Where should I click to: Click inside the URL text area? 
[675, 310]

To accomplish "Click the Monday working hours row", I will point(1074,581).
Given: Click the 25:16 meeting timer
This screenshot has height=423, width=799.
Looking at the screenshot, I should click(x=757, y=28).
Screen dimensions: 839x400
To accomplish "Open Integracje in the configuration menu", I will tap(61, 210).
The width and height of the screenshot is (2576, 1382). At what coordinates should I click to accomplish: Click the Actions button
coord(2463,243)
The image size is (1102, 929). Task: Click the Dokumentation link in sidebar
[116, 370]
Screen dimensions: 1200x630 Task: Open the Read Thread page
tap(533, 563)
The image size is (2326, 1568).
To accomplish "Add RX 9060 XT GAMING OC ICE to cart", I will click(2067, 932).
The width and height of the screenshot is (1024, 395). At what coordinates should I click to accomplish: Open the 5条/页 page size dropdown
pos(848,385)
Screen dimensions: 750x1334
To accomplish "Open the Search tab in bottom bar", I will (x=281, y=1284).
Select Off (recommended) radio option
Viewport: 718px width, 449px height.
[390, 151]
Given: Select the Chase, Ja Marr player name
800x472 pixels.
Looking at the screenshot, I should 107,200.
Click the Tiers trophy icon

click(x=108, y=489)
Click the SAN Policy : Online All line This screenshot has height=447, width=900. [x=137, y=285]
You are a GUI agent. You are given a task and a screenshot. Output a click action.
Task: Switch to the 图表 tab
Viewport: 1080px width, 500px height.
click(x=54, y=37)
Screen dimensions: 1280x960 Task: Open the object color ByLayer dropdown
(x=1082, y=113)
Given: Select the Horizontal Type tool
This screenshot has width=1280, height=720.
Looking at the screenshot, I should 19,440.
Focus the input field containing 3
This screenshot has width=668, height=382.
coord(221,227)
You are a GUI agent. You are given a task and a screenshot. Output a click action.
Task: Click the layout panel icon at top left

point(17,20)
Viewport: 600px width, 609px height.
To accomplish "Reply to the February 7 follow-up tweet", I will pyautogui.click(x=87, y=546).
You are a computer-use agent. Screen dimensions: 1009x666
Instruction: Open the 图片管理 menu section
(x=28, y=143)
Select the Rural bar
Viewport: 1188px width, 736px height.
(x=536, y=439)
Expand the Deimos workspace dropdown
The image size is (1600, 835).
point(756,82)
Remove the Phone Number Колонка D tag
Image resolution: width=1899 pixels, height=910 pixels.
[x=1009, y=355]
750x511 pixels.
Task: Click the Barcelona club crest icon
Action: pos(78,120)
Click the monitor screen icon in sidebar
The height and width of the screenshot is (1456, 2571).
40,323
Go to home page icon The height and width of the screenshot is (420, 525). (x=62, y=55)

→ **Objective**:
Arrange the data from the line containing "The width and height of the screenshot is (2576, 1382)." down to the line containing "click(x=54, y=37)" as a numbered list, leaving out blank lines.

→ **Written answer**:
1. The width and height of the screenshot is (2576, 1382). At what coordinates should I click to accomplish: Click the Actions button
2. coord(2463,243)
3. The image size is (1102, 929). Task: Click the Dokumentation link in sidebar
4. [116, 370]
5. Screen dimensions: 1200x630 Task: Open the Read Thread page
6. tap(533, 563)
7. The image size is (2326, 1568).
8. To accomplish "Add RX 9060 XT GAMING OC ICE to cart", I will click(2067, 932).
9. The width and height of the screenshot is (1024, 395). At what coordinates should I click to accomplish: Open the 5条/页 page size dropdown
10. pos(848,385)
11. Screen dimensions: 750x1334
12. To accomplish "Open the Search tab in bottom bar", I will (x=281, y=1284).
13. Select Off (recommended) radio option
14. Viewport: 718px width, 449px height.
15. [390, 151]
16. Given: Select the Chase, Ja Marr player name
17. 800x472 pixels.
18. Looking at the screenshot, I should 107,200.
19. Click the Tiers trophy icon
20. click(x=108, y=489)
21. Click the SAN Policy : Online All line This screenshot has height=447, width=900. [x=137, y=285]
22. You are a GUI agent. You are given a task and a screenshot. Output a click action.
23. Task: Switch to the 图表 tab
24. Viewport: 1080px width, 500px height.
25. click(x=54, y=37)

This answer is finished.